Why Your Body Runs a Fever on Purpose
A fever is not a malfunction. The brain is deliberately burning energy to make the body inhospitable to pathogens.
A fever starts in the hypothalamus, the part of the brain that regulates core body temperature. Immune cells, on detecting certain pathogens, release pyrogens — small signaling molecules such as interleukin-6 — into the bloodstream. The hypothalamus reads those signals and resets its thermostat two or three degrees higher. The body then works to meet the new setpoint: shivering to generate heat, constricting peripheral blood vessels to conserve it.
That is why a rising fever feels cold. Your skin temperature has not changed, but your internal target has. You feel cold relative to the new setpoint.
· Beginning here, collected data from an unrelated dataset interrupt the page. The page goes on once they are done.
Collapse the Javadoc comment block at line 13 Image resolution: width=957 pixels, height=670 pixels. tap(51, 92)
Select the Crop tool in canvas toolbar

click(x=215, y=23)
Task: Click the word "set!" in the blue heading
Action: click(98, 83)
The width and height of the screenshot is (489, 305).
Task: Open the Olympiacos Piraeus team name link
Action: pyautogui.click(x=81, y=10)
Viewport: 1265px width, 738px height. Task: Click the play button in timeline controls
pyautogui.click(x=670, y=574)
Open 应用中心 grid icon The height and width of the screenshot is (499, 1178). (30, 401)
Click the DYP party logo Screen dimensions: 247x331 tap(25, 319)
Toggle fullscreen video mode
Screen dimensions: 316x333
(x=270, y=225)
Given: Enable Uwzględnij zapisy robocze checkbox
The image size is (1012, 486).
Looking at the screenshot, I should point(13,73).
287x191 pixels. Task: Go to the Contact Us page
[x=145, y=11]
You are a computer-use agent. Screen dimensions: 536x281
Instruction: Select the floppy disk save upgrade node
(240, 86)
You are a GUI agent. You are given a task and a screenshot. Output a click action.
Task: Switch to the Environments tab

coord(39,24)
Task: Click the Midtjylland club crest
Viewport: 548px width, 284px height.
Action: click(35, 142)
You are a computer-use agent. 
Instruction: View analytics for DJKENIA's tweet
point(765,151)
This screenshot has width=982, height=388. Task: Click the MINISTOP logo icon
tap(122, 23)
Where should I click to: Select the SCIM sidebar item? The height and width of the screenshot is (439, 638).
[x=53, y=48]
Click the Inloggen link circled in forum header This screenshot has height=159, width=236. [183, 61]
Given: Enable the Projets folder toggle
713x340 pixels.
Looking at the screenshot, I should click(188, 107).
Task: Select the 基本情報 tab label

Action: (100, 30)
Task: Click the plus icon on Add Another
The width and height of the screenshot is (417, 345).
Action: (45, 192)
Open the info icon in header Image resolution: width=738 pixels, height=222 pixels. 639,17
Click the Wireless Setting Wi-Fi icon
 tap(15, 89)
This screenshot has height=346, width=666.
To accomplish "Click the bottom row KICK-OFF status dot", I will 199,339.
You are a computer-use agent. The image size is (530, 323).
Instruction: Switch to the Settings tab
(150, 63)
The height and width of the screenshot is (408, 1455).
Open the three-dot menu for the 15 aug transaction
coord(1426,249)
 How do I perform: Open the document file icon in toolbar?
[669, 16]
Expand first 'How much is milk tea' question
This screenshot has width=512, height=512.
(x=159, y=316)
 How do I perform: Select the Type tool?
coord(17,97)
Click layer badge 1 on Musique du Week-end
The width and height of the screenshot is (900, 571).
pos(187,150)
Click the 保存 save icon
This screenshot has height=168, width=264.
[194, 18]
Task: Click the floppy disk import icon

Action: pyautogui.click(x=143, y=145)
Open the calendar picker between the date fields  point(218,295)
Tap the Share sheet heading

A fever is metabolically expensive. Every degree above normal raises basal metabolic rate by roughly 13 percent. The body would not pay that cost without a reason. Many pathogens replicate best at around 37°C and slow significantly at 38.5 or 39°C. Heat also helps lymphocyte trafficking and phagocyte performance. Matthew Kluger's classic 1975 study on iguanas — reptiles that must seek warmer rocks to run a fever — showed animals prevented from doing so died at far higher rates from the same bacterial infection.
The downside is that sustained temperatures above about 40°C start damaging the host. Protein denaturation accelerates. Neurons are especially vulnerable. That is why very high fevers in children can cause seizures, and why medical guidance is to let a mild fever run but treat a severe one.
Reaching for paracetamol at 38.2°C for an otherwise-healthy adult is mostly about feeling better, not recovering faster. Several clinical studies show slightly longer illness duration in fever-suppressed patients. The immune system was doing something expensive. The drug just stopped it.